Web attack disarmed at source

The attack, which had turned some Web sites into points of digital infection, was nipped in the bud on Friday, when Internet engineers managed to shut down a Russian server that had been the source of malicious code. Compromised Web sites are still attempting to infect Web surfers' PCs by referring them to the server in Russia, but that computer can no longer be reached.

Still, Web surfers should take precautions, as the Internet underground is increasingly using this type of attack as a way to get past network defences and infect office workers' and home users' computers.

"This stops the problem for the short term," said Alfred Huger, senior director of engineering for security company Symantec. "However, it just takes a new culprit to come along and do the same thing all over again."

The attack worked by infecting some Web sites so that when Net surfers visited those sites, they were redirected to the Russian server, which downloaded software onto surfers' PCs. That software could be used by a remote attacker to control those computers. It's unclear what the attackers' motivation may have been. Some have speculated that the purpose could have been spam distribution.

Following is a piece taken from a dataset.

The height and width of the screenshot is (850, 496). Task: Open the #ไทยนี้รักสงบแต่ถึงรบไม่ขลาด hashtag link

"It is a tremendously powerful way to get into a corporation," Huger said of this sort of attack. "It is significantly easier to lure a number of employees to a compromised Web site than to get through a company's perimeter, which they may have spent hundreds of thousands of dollars to secure."

The tactic is not new. Earlier this month, an independent security researcher found an aggressive piece of advertising software, known as adware, that had installed itself on victims' computers. A large financial client called in Symantec in late April after an employee used Internet Explorer to browse an infected Web site and his system became infected. Additionally, last fall, a similar attack may have been facilitated through a mass intrusion at Interland, sources familiar with that case said.

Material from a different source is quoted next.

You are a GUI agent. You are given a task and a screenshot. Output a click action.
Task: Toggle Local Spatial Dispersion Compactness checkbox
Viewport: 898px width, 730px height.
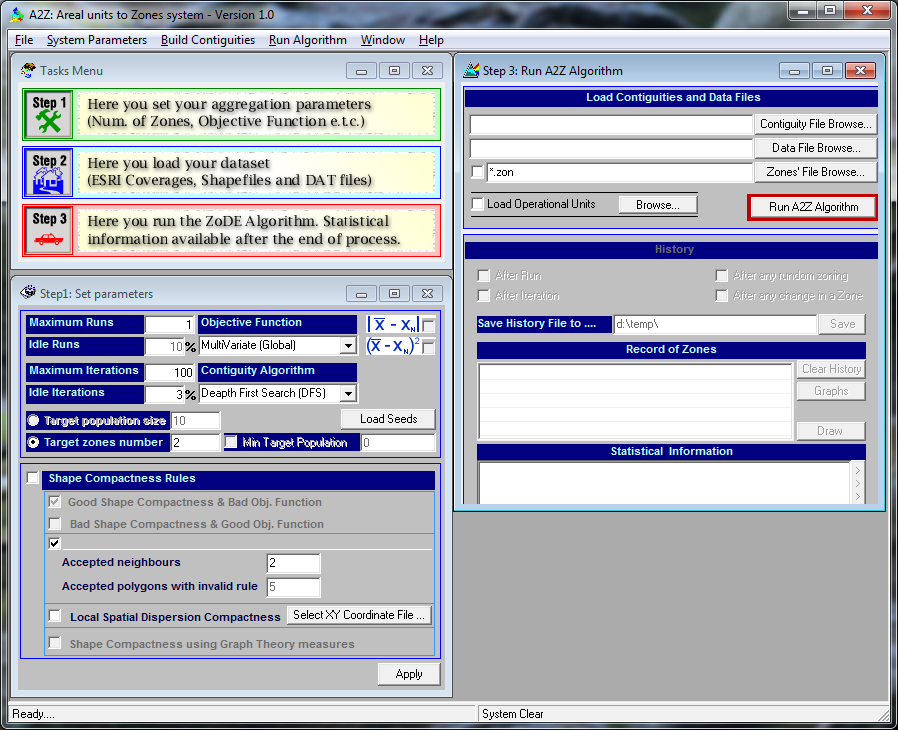[55, 616]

The Internet Explorer flaws that enabled the Russian attack, however, affect every user of the Web browser, because Microsoft has not yet released a patch. Microsoft advised users to set their browsers' security to the highest settings, even though doing so could break some Web functionality. The company also promised a patch for the flaws soon.

"We are not seeing that this threat is widespread, but we believe the threat to be real," said Stephen Toulouse, security program manager for Microsoft's security response centre.

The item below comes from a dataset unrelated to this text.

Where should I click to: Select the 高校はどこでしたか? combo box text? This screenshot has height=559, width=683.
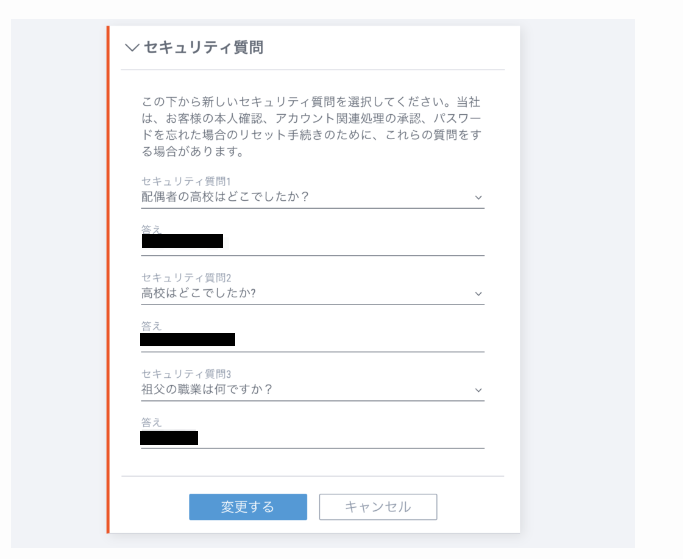click(199, 293)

Researchers believe that attackers seed the Web sites with malicious code by breaking into unsecured servers or by using a previously unknown vulnerability in Microsoft's Web software, Internet Information Server, or IIS.

After that code redirected them to one of two sites, most often to the server in Russia, that server used the pair of Microsoft Internet Explorer vulnerabilities to upload and execute a remote access Trojan horse, also simply called a RAT, to the victim's PC. The software records the victim's keystrokes and opens a back door in the system's security, in that way allowing the attacker to access the computer.

It's unknown how many Web sites were compromised by attackers and whether any high-traffic sites were affected. But it's believed that the number of infected sites is relatively small, given the total number of sites that exist.

Still, the network of compromised sites used in the attack is far larger than any before, said Johannes Ullrich, chief technology officer of the Internet Storm Centre, a Net threat-monitoring site.

"This is the first time that this many Web sites got hit," he said. "The only other widespread use of this attack was Nimda, and that didn't work very well, because the exploit wasn't as effective."

Most antivirus companies issued updates overnight to allow their programs to detect the program when it is uploaded from the Internet to a victim's PC, so computer users should update their virus definitions as soon as possible, Ullrich said.